TEXTO FORNECIDO ->

# # #

Dali seguimos para um novo projeto, a UTI da COVID-19, em um grande Hospital da capital paulista, o objetivo da psicologia neste contexto era ser o elo entre pacientes em estado grave e seus familiares. Neste hospital, ficamos pelo período de 3 meses, o período mais intenso. Eu via nos olhos de cada paciente a esperança em superar aquele pesadelo. Um dia, um novo dia tomado de emoção, dor, sofrimento, alegrias e vitórias, atendendo um paciente, que olhava de maneira penetrante, segurava minhas mãos e pedia para não deixá-lo no ato da intubação. Ao lado dele, uma paciente linda de cabelos roxos, toda charmosa, trocava olhar comigo como forma de encontrar na palavra a esperança em meio ao caos instaurado. Era um dia de turbulência, todos os dias tínhamos um momento para discussão dos casos, com o objetivo de traçar metas de cuidado interdisciplinar. Neste dia, todos os nossos pacientes estavam em estado grave, com AVC, com IOT (intubação), com necessidade de VNI (Ventilação Não-invasiva) e muitas Pronas (uma posição, de bruços, em que colocam pacientes com COVID-19 para expandir o pulmão).

Desejávamos, junto aos familiares, a melhora do quadro clínico de cada um deles, enquanto todos da equipe lutavam diariamente para combater o invisível. Na UTI, utilizávamos de manejo terapêutico a música, a dança, a risada, as histórias e, permeada pela angústia, o momento mais esperado do dia, as visitas virtuais. Era um momento de muitas emoções, da netinha de 3 aninhos pedindo para o vovô melhorar para ir à “plaia”, da filha lembrando dos abraços, da esposa chorando ao ver que a barba foi feita, como sinal de melhora no humor. Aaaah e as cartinhas que líamos aos pacientes intubados, elas faziam todos da equipe chorar. E aquele áudio da filha de 11 anos, cantando para o pai que estava intubado, um jovem de 48 anos. Quantos laços criamos e regamos de carinho.

Também ríamos e chorávamos ao mesmo tempo de emoção a cada alta, a cada paciente que superava aquele invisível tão devastador, os olhares de gratidão dos familiares… Ah, aqui também destaco uma filha, lembra daquela senhora de cabelo roxo, essa mesmo, a toda estilosa? Em meio ao caos da internação da mãe, ela passava por um momento conturbado de ansiedade, medo, angústia e incertezas, e estávamos ali, todos os dias, com os familiares, buscando proporcionar acolhimento e escuta dos sentimentos que pairavam.

# # #

DADOS REGISTRADOS ->
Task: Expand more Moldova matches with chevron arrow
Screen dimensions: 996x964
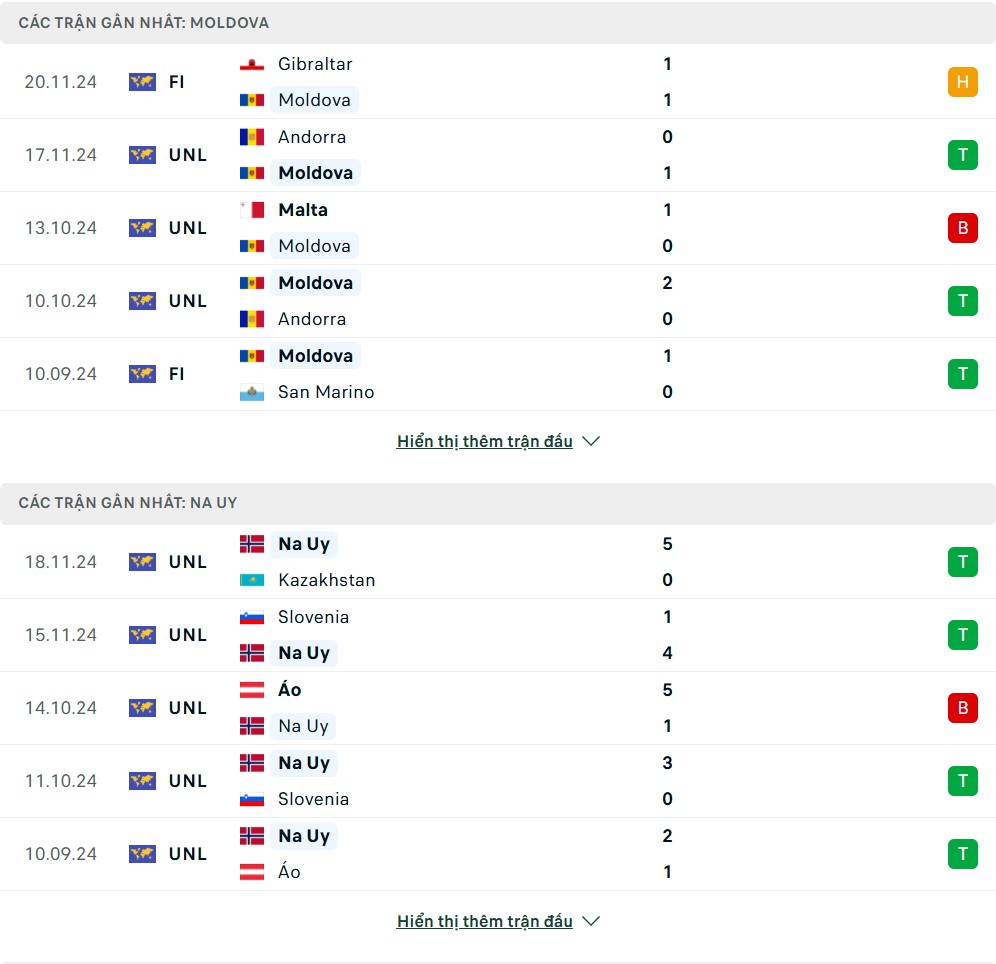Action: 591,441
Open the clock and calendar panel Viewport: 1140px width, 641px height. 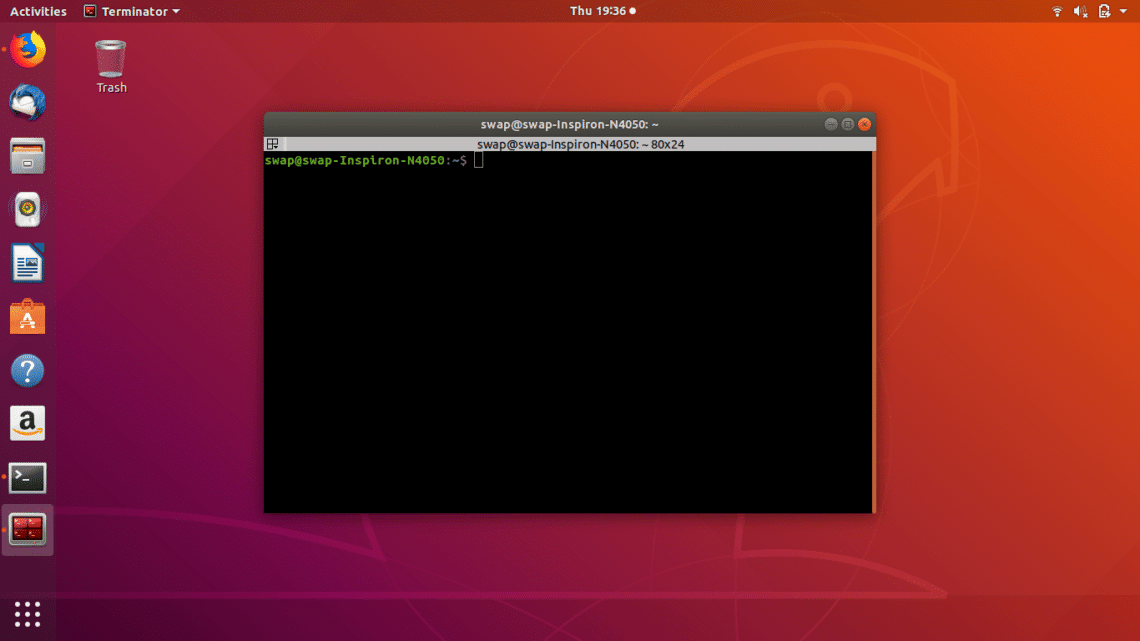point(602,11)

# # #

TAREFAS ->
- a) Reescreva de forma mais breve o parágrafo do texto fornecido que começa com "Desejávamos, junto aos familiares", mantendo os fatos principais.
- b) Segundo o texto fornecido, por quanto tempo a equipe ficou no grande hospital da capital paulista?

RESPOSTAS POR TAREFA ->
- a) Junto aos familiares, a equipe desejava a melhora de cada paciente e lutava diariamente contra o invisível. Na UTI, usavam como manejo terapêutico a música, a dança, a risada, as histórias e as visitas virtuais, o momento mais esperado do dia. Nessas visitas, a netinha de 3 anos pedia ao avô que melhorasse, a filha lembrava dos abraços e a esposa chorava ao ver a barba feita. As cartinhas lidas aos pacientes intubados faziam a equipe chorar, assim como o áudio de uma filha de 11 anos cantando para o pai intubado, de 48 anos. Muitos laços foram criados com carinho.

- b) Por 3 meses.